Pull out each line of the rows below that contains the string "Select", and copy those lines unchanged.

═════ DATA SHOWN

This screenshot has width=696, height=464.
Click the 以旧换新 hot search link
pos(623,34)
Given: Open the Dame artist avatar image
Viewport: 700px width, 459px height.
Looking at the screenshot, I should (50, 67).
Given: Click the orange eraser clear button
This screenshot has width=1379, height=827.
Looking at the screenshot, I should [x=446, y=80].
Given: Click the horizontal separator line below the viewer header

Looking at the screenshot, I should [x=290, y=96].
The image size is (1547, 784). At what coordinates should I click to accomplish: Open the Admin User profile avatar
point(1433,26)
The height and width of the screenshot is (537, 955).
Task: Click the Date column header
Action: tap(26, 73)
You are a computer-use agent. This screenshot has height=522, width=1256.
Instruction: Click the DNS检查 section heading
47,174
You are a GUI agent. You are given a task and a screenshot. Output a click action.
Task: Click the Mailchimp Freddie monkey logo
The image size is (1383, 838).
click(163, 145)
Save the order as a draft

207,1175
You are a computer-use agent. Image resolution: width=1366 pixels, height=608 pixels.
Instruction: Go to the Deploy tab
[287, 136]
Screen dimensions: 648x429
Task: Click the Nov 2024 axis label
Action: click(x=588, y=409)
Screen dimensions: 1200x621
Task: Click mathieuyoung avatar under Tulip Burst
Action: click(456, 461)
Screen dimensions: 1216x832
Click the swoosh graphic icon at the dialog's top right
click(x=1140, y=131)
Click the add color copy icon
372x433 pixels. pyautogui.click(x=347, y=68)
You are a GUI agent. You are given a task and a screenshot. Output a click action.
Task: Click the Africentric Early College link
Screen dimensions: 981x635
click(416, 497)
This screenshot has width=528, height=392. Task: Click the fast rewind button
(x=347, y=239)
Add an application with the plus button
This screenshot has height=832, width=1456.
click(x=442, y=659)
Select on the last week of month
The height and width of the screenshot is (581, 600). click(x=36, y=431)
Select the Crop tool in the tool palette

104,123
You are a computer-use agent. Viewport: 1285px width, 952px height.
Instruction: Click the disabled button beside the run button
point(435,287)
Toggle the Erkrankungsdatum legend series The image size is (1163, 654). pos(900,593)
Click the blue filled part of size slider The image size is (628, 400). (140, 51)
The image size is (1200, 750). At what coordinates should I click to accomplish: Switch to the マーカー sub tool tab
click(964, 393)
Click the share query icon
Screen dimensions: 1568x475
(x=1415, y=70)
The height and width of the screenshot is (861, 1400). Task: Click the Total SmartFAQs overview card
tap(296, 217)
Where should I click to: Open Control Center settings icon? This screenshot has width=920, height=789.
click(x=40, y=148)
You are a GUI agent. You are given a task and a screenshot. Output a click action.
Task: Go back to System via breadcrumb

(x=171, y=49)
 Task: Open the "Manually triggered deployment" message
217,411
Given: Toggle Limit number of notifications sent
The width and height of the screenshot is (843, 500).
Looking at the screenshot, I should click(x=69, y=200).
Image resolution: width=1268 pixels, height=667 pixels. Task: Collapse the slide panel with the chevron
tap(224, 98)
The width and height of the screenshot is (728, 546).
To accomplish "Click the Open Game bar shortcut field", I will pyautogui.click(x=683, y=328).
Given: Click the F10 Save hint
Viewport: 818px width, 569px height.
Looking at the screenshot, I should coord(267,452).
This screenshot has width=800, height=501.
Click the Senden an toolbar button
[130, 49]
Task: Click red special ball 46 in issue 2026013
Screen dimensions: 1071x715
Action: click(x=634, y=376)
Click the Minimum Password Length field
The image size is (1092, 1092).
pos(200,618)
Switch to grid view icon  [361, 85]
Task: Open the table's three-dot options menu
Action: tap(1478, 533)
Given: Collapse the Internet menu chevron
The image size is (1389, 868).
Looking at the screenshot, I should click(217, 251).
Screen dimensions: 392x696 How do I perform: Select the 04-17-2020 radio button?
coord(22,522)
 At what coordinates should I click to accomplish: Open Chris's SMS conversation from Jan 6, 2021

══════════

RESULT OF THIS EXERCISE:
Select on the last week of month
Select the Crop tool in the tool palette
Screen dimensions: 392x696 How do I perform: Select the 04-17-2020 radio button?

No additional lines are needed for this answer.